Exercise details: Starting at the line that holds "Screen dimensions: 500x460", reproduce each line exactly up to and including the last line of the records below. Pictures stay out.

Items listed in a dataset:
——
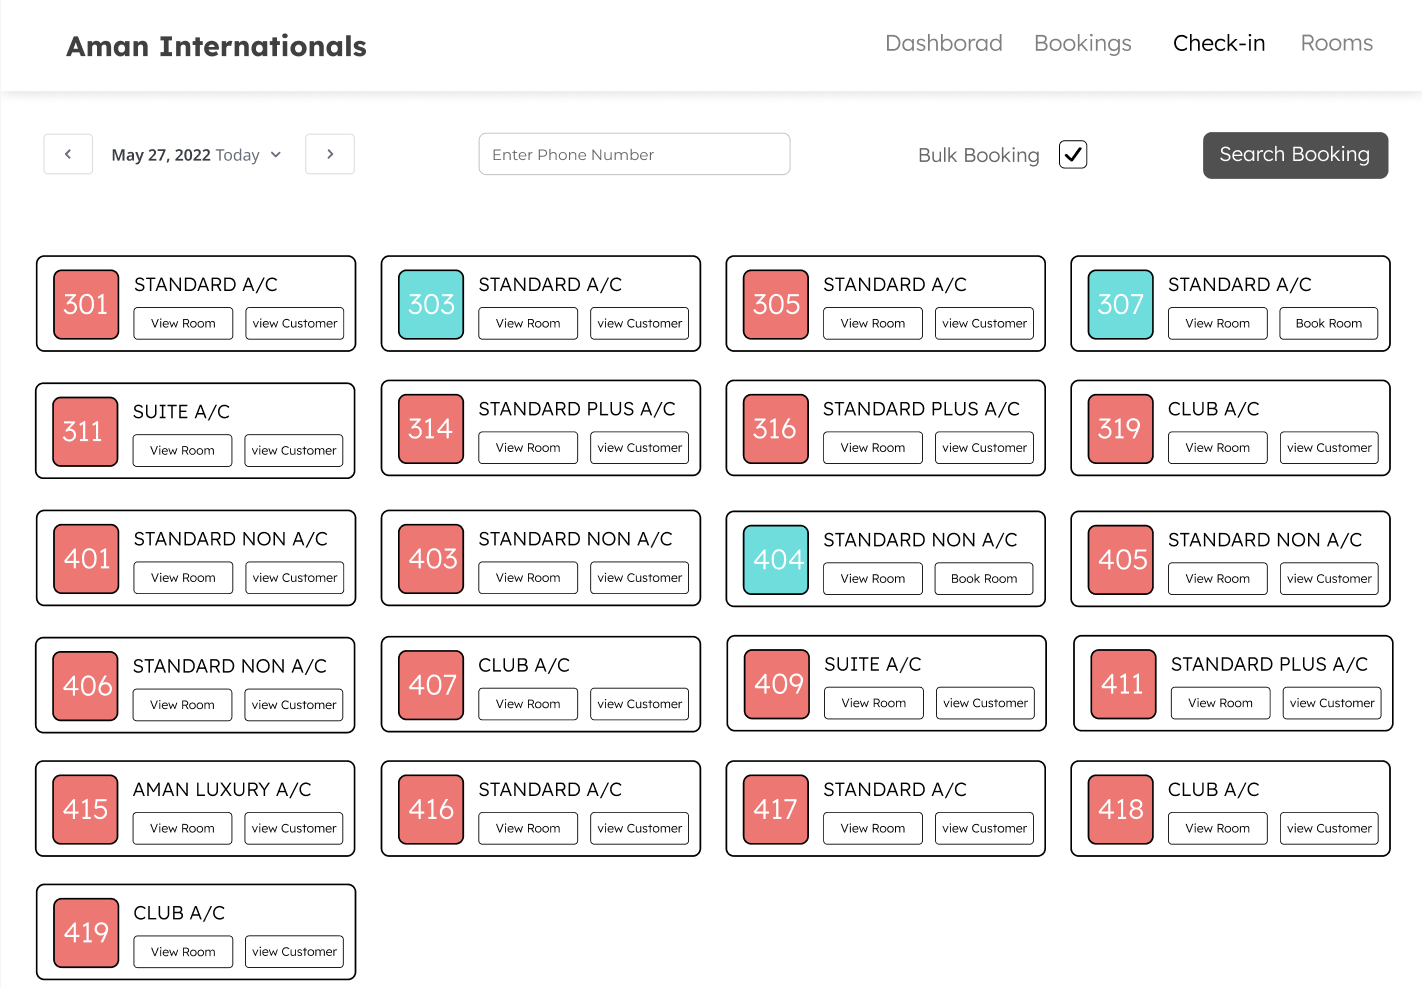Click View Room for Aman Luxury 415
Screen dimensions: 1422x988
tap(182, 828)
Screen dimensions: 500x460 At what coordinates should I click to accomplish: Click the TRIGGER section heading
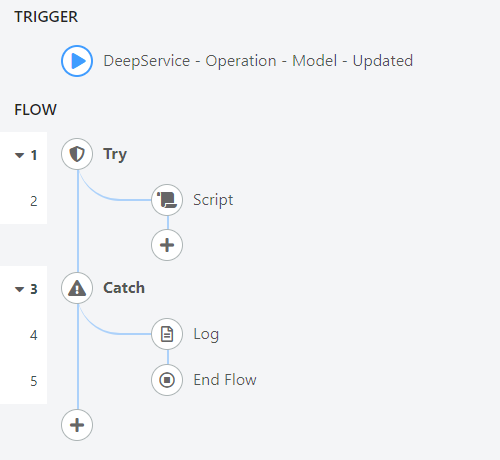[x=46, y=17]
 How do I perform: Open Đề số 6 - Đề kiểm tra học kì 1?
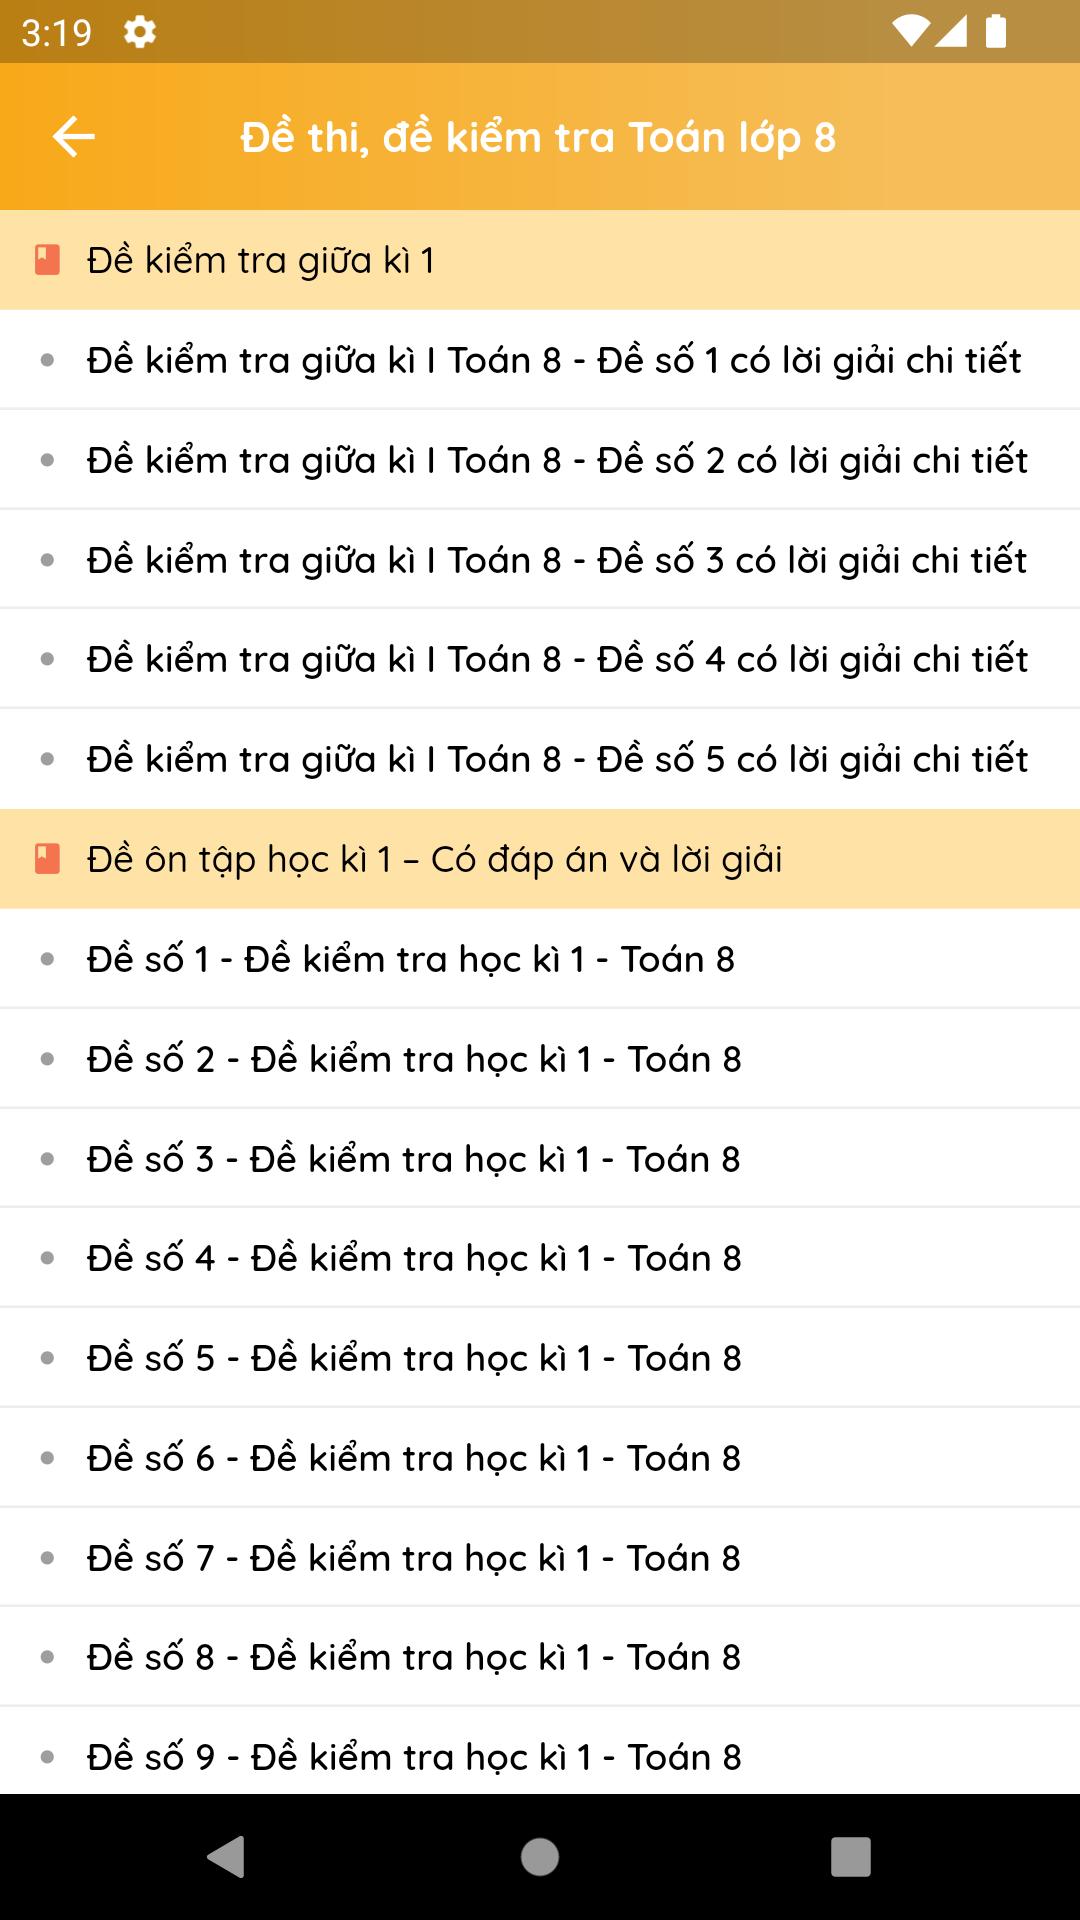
——
Solution to the problem:
Screen dimensions: 500x460 At what coordinates should I click to accomplish: Click the TRIGGER section heading
[x=46, y=17]
 How do I perform: Open Đề số 6 - Đề kiểm tra học kì 1?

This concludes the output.